И вот в воскресенье, 22 сентября, в древнем Успенском соборе, что в сердце Кремля, перед пятьюдесятью пятью высшими церковными иерархами, выстроившимися полукругом, «светлейшая и всемогущая царица Екатерина Вторая, императрица и самодержица всея Руси», тридцати трех лет от роду, скидывает с плеч горностаевую мантию и облачается в пурпурное императорское одеяние. Затем, взяв с вышитой золотом подушечки тяжелую корону, сама возлагает ее себе на голову, берет в правую руку скипетр, а в левую – державу и в таком виде предстает перед всеми как символ России. Все присутствующие встают на колени, хор исполняет торжественное песнопение. Неподвижно застывшая на троне, сидит Екатерина, не дрогнув ни головой под массивной короной, ни руками, удерживающими тяжелые символы императорской власти. Архиепископ Новгородский совершает чин святого помазания на царство. Став главою православной Церкви, она присутствует в святая святых, в алтаре, на торжественном молебне. Вспоминаются ли ей в эту минуту заветы отца, умолявшего никогда не отрекаться от лютеранской веры?
По окончании церемонии Екатерина возвращается во дворец, а следующие за каретой слуги разбрасывают серебряные монеты в протянутые руки толпы. Длинные столы, накрытые на улице для простого люда, ломятся под тяжестью пирогов, жаркого и бочонков с разнообразными напитками. Когда кортеж удаляется, толпа набрасывается на еду, благословляя матушку-императрицу. А она с высоты своего престола возглавляет торжественный пир в Грановитой палате. Взор ее обращен к собравшимся сановникам. Здесь все знаменитости России.

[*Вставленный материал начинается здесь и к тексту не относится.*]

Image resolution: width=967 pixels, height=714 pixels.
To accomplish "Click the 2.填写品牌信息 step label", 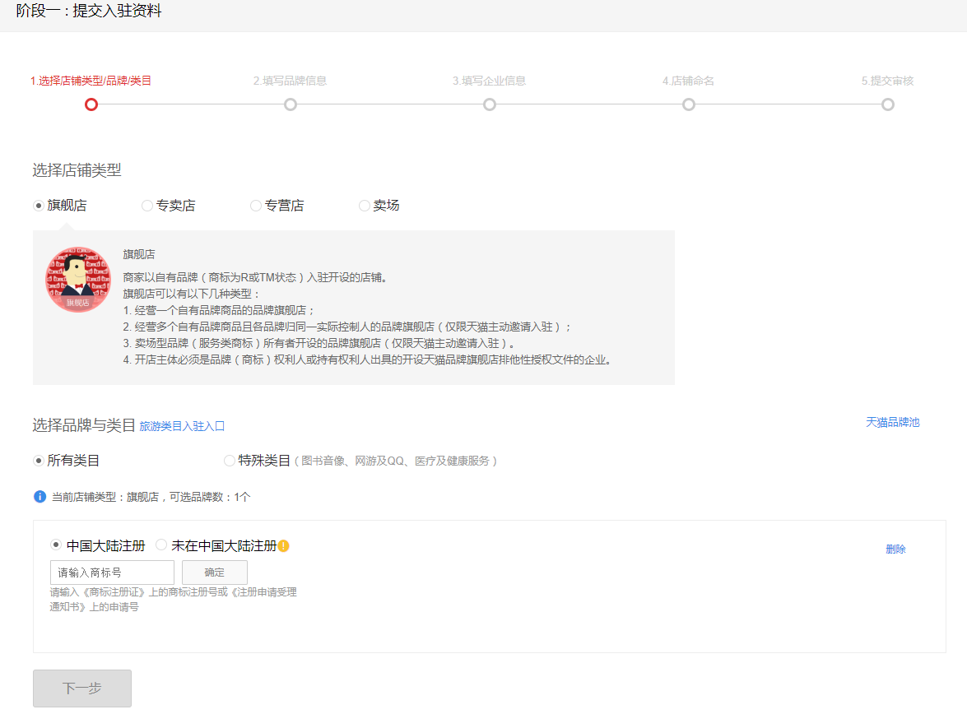I will (290, 80).
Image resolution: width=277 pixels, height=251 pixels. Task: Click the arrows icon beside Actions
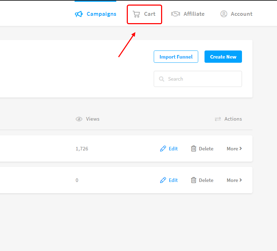coord(218,119)
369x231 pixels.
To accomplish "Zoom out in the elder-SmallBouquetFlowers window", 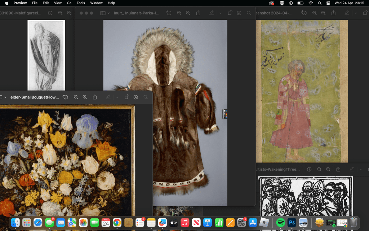I will [76, 97].
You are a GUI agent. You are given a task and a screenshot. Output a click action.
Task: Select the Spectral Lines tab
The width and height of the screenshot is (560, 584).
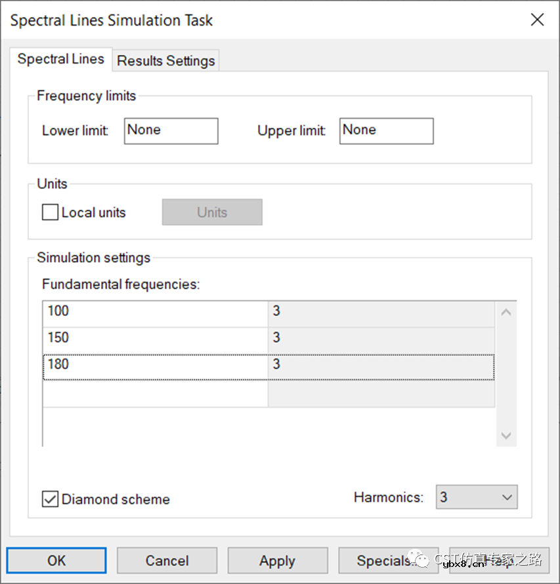click(x=60, y=59)
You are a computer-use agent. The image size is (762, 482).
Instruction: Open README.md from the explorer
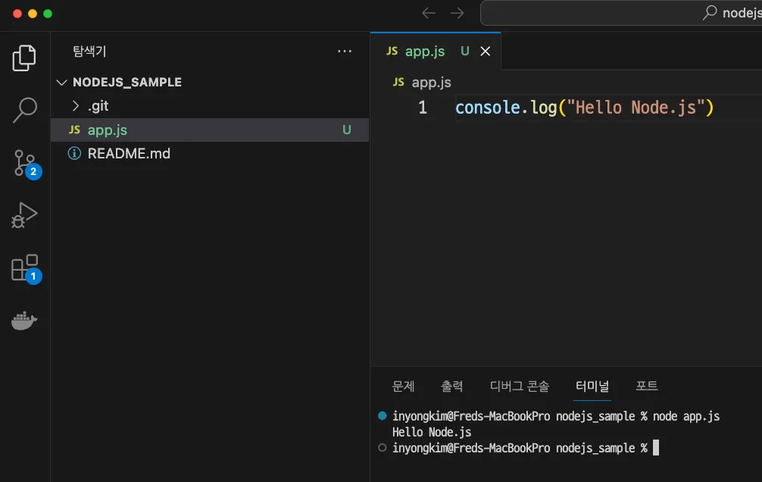pos(129,153)
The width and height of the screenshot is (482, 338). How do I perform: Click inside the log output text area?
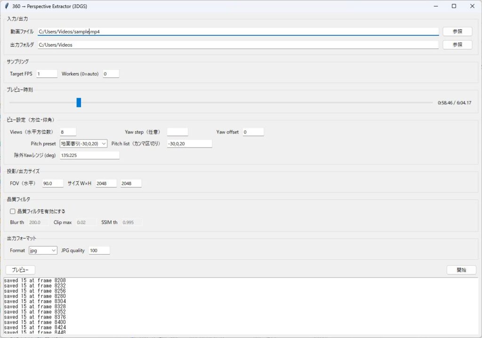[x=240, y=305]
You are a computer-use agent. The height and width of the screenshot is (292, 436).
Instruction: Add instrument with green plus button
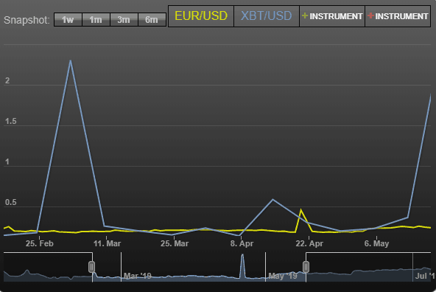click(x=332, y=16)
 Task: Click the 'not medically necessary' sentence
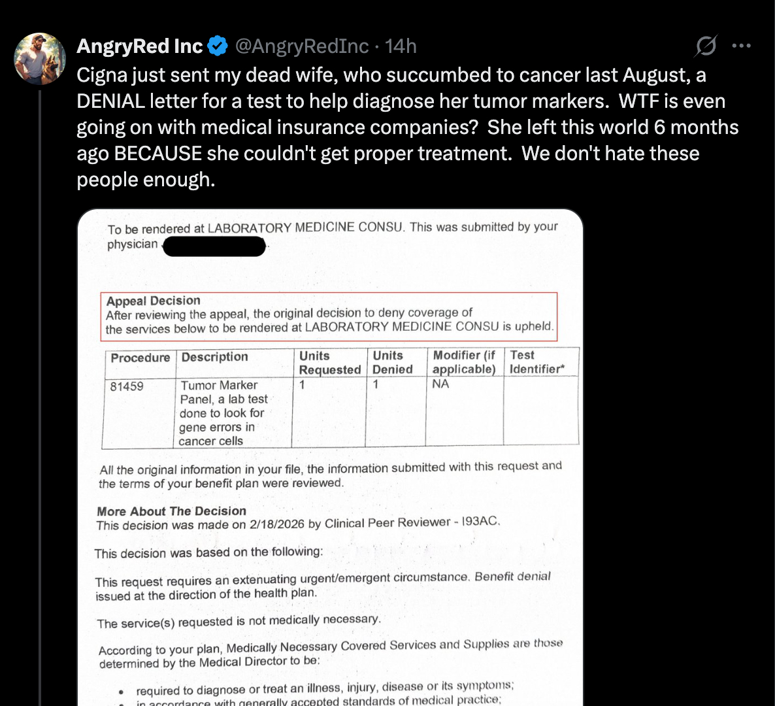[x=239, y=621]
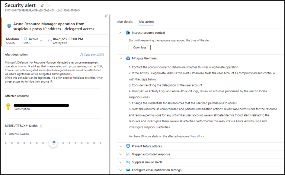This screenshot has width=285, height=175.
Task: Expand the Suppress similar alerts section
Action: click(x=121, y=162)

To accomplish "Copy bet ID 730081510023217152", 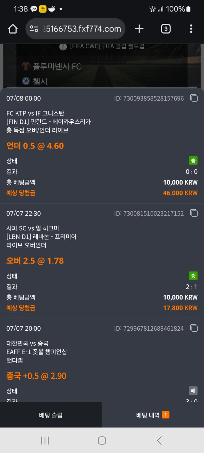I will [194, 213].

Никогда не было у нее такого окружения, и никогда не чувствовала она себя такой одинокой.
Все следующие дни перед нею часами проходят представители всех народов, населяющих империю, делегации всех классов и сословий. Она изнемогает. А надо еще появиться на балу, на фейерверке, на парадном обеде, десять раз на дню менять платье и прическу, а между приемами работать с министрами.
По правде говоря, здесь, в Москве, городе исторического прошлого, она не чувствует себя «дома», как в Санкт-Петербурге, городе, устремленном в будущее. В своих «Заметках» она пишет по-французски: «Я вовсе не люблю Москву. Это город лентяев. Когда я здесь, то правило мое: никогда не посылать за кем-нибудь, ибо только через день получишь ответ, придет человек или нет… Кроме того, нигде у народа нет столько предметов фанатического преклонения, как здесь. На каждом шагу – чудотворные иконы, а сколько монастырей, сколько на улицах юродивых, попов, нищих, воров, сколько бесполезной челяди в каждом доме, а что за дома! Какая в них грязь, какие огромные участки земли при каждом доме, а во дворах– лужи непролазные!.. Сколько же здесь всякого люда, всегда готового воспротивиться порядку, взбунтоваться по малейшему поводу, причем это идет издревле, и народ тщательно хранит в памяти своей все эти бунты как часть своего национального достояния. В каждом доме помнят пароль, когда-то применявшийся… В Петербурге народ покорнее, воспитаннее, не такой суеверный, более привыкший к иностранцам».